**JOB:**
Retype the following lines exactly as they appear, from the first to the last.

(Items from a data source)
##########

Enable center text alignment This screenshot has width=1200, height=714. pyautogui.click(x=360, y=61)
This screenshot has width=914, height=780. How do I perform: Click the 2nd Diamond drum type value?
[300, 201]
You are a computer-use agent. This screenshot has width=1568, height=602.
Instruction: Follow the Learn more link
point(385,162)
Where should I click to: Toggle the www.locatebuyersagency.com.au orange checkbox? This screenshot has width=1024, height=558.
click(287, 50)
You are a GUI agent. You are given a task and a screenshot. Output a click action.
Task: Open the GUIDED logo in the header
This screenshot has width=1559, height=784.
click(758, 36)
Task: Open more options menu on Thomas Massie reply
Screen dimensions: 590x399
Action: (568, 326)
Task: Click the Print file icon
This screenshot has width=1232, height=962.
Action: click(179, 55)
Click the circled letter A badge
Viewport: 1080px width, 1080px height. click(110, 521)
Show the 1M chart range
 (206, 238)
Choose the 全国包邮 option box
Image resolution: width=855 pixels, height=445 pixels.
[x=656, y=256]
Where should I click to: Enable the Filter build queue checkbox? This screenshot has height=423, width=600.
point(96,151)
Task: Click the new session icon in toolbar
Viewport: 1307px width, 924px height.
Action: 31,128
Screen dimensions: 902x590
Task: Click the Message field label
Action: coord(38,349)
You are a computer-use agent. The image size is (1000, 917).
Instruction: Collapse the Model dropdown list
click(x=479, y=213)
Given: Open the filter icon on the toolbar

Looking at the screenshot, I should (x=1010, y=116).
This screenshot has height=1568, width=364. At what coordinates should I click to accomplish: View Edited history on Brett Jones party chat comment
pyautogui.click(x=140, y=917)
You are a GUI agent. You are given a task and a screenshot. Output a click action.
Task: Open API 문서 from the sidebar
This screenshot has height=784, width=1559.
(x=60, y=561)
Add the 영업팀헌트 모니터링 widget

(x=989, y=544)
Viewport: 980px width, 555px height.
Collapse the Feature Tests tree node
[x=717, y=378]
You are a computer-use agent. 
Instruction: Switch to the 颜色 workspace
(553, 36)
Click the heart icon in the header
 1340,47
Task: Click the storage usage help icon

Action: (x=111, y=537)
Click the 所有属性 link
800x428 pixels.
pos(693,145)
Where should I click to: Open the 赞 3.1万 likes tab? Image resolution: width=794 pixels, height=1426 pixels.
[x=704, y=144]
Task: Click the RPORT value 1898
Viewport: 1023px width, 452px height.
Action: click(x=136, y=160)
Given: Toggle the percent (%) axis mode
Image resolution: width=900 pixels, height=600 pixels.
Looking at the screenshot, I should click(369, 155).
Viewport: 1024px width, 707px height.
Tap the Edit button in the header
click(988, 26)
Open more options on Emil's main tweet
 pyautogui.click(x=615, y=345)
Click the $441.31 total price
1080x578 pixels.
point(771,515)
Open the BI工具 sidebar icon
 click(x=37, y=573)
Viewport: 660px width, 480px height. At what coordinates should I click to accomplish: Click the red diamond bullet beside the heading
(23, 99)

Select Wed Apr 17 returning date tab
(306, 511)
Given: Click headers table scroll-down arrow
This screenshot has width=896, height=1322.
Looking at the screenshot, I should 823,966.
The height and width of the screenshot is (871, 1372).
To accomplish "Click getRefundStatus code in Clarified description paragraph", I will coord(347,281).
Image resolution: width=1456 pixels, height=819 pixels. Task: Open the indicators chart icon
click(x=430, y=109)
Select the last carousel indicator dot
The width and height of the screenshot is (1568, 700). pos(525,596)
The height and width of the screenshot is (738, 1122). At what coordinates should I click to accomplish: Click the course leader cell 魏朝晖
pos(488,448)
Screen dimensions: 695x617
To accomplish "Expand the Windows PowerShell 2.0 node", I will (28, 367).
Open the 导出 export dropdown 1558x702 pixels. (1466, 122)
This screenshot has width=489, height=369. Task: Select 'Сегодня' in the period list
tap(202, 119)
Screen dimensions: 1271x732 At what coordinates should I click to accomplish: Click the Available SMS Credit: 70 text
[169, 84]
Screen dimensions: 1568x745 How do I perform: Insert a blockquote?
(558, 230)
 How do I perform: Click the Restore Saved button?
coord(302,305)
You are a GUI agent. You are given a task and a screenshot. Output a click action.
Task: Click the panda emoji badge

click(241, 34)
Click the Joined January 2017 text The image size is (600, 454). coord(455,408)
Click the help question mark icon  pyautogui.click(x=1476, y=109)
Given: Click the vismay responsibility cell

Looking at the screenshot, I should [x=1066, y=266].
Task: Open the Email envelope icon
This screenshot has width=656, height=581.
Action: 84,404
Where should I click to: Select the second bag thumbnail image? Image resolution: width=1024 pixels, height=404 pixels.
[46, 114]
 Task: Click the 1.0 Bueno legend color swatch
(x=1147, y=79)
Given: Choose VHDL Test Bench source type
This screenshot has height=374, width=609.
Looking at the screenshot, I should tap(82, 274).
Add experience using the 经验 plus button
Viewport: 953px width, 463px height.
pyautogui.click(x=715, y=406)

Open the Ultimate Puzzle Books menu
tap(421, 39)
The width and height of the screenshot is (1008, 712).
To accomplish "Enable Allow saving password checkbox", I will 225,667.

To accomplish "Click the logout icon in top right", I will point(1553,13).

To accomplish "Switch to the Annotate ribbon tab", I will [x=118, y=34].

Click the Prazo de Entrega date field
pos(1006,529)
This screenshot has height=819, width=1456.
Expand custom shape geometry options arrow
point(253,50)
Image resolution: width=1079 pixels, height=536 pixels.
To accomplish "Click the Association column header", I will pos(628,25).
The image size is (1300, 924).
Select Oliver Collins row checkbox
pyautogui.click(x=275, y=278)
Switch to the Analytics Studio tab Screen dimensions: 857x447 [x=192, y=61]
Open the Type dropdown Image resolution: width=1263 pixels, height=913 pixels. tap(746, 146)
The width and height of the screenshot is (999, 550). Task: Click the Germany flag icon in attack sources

##########

**EXERCISE OUTPUT:**
Enable center text alignment This screenshot has width=1200, height=714. pyautogui.click(x=360, y=61)
This screenshot has width=914, height=780. How do I perform: Click the 2nd Diamond drum type value?
[300, 201]
You are a computer-use agent. This screenshot has width=1568, height=602.
Instruction: Follow the Learn more link
point(385,162)
Where should I click to: Toggle the www.locatebuyersagency.com.au orange checkbox? This screenshot has width=1024, height=558.
click(287, 50)
You are a GUI agent. You are given a task and a screenshot. Output a click action.
Task: Open the GUIDED logo in the header
This screenshot has width=1559, height=784.
click(758, 36)
Task: Open more options menu on Thomas Massie reply
Screen dimensions: 590x399
Action: (568, 326)
Task: Click the Print file icon
This screenshot has width=1232, height=962.
Action: click(179, 55)
Click the circled letter A badge
Viewport: 1080px width, 1080px height. click(110, 521)
Show the 1M chart range
 (206, 238)
Choose the 全国包邮 option box
Image resolution: width=855 pixels, height=445 pixels.
[x=656, y=256]
Where should I click to: Enable the Filter build queue checkbox? This screenshot has height=423, width=600.
point(96,151)
Task: Click the new session icon in toolbar
Viewport: 1307px width, 924px height.
Action: 31,128
Screen dimensions: 902x590
Task: Click the Message field label
Action: coord(38,349)
You are a computer-use agent. The image size is (1000, 917).
Instruction: Collapse the Model dropdown list
click(x=479, y=213)
Given: Open the filter icon on the toolbar

Looking at the screenshot, I should (x=1010, y=116).
This screenshot has height=1568, width=364. At what coordinates should I click to accomplish: View Edited history on Brett Jones party chat comment
pyautogui.click(x=140, y=917)
You are a GUI agent. You are given a task and a screenshot. Output a click action.
Task: Open API 문서 from the sidebar
This screenshot has height=784, width=1559.
(x=60, y=561)
Add the 영업팀헌트 모니터링 widget

(x=989, y=544)
Viewport: 980px width, 555px height.
Collapse the Feature Tests tree node
[x=717, y=378]
You are a computer-use agent. 
Instruction: Switch to the 颜色 workspace
(553, 36)
Click the heart icon in the header
 1340,47
Task: Click the storage usage help icon

Action: (x=111, y=537)
Click the 所有属性 link
800x428 pixels.
pos(693,145)
Where should I click to: Open the 赞 3.1万 likes tab? Image resolution: width=794 pixels, height=1426 pixels.
[x=704, y=144]
Task: Click the RPORT value 1898
Viewport: 1023px width, 452px height.
Action: click(x=136, y=160)
Given: Toggle the percent (%) axis mode
Image resolution: width=900 pixels, height=600 pixels.
Looking at the screenshot, I should click(369, 155).
Viewport: 1024px width, 707px height.
Tap the Edit button in the header
click(988, 26)
Open more options on Emil's main tweet
 pyautogui.click(x=615, y=345)
Click the $441.31 total price
1080x578 pixels.
point(771,515)
Open the BI工具 sidebar icon
 click(x=37, y=573)
Viewport: 660px width, 480px height. At what coordinates should I click to accomplish: Click the red diamond bullet beside the heading
(23, 99)

Select Wed Apr 17 returning date tab
(306, 511)
Given: Click headers table scroll-down arrow
This screenshot has width=896, height=1322.
Looking at the screenshot, I should 823,966.
The height and width of the screenshot is (871, 1372).
To accomplish "Click getRefundStatus code in Clarified description paragraph", I will coord(347,281).
Image resolution: width=1456 pixels, height=819 pixels. Task: Open the indicators chart icon
click(x=430, y=109)
Select the last carousel indicator dot
The width and height of the screenshot is (1568, 700). pos(525,596)
The height and width of the screenshot is (738, 1122). At what coordinates should I click to accomplish: Click the course leader cell 魏朝晖
pos(488,448)
Screen dimensions: 695x617
To accomplish "Expand the Windows PowerShell 2.0 node", I will (28, 367).
Open the 导出 export dropdown 1558x702 pixels. (1466, 122)
This screenshot has width=489, height=369. Task: Select 'Сегодня' in the period list
tap(202, 119)
Screen dimensions: 1271x732 At what coordinates should I click to accomplish: Click the Available SMS Credit: 70 text
[169, 84]
Screen dimensions: 1568x745 How do I perform: Insert a blockquote?
(558, 230)
 How do I perform: Click the Restore Saved button?
coord(302,305)
You are a GUI agent. You are given a task and a screenshot. Output a click action.
Task: Click the panda emoji badge

click(241, 34)
Click the Joined January 2017 text The image size is (600, 454). coord(455,408)
Click the help question mark icon  pyautogui.click(x=1476, y=109)
Given: Click the vismay responsibility cell

Looking at the screenshot, I should [x=1066, y=266].
Task: Open the Email envelope icon
This screenshot has width=656, height=581.
Action: 84,404
Where should I click to: Select the second bag thumbnail image? Image resolution: width=1024 pixels, height=404 pixels.
[46, 114]
 Task: Click the 1.0 Bueno legend color swatch
(x=1147, y=79)
Given: Choose VHDL Test Bench source type
This screenshot has height=374, width=609.
Looking at the screenshot, I should tap(82, 274).
Add experience using the 经验 plus button
Viewport: 953px width, 463px height.
pyautogui.click(x=715, y=406)

Open the Ultimate Puzzle Books menu
tap(421, 39)
The width and height of the screenshot is (1008, 712).
To accomplish "Enable Allow saving password checkbox", I will 225,667.

To accomplish "Click the logout icon in top right", I will point(1553,13).

To accomplish "Switch to the Annotate ribbon tab", I will [x=118, y=34].

Click the Prazo de Entrega date field
pos(1006,529)
This screenshot has height=819, width=1456.
Expand custom shape geometry options arrow
point(253,50)
Image resolution: width=1079 pixels, height=536 pixels.
To accomplish "Click the Association column header", I will pos(628,25).
The image size is (1300, 924).
Select Oliver Collins row checkbox
pyautogui.click(x=275, y=278)
Switch to the Analytics Studio tab Screen dimensions: 857x447 [x=192, y=61]
Open the Type dropdown Image resolution: width=1263 pixels, height=913 pixels. tap(746, 146)
The width and height of the screenshot is (999, 550). Task: Click the Germany flag icon in attack sources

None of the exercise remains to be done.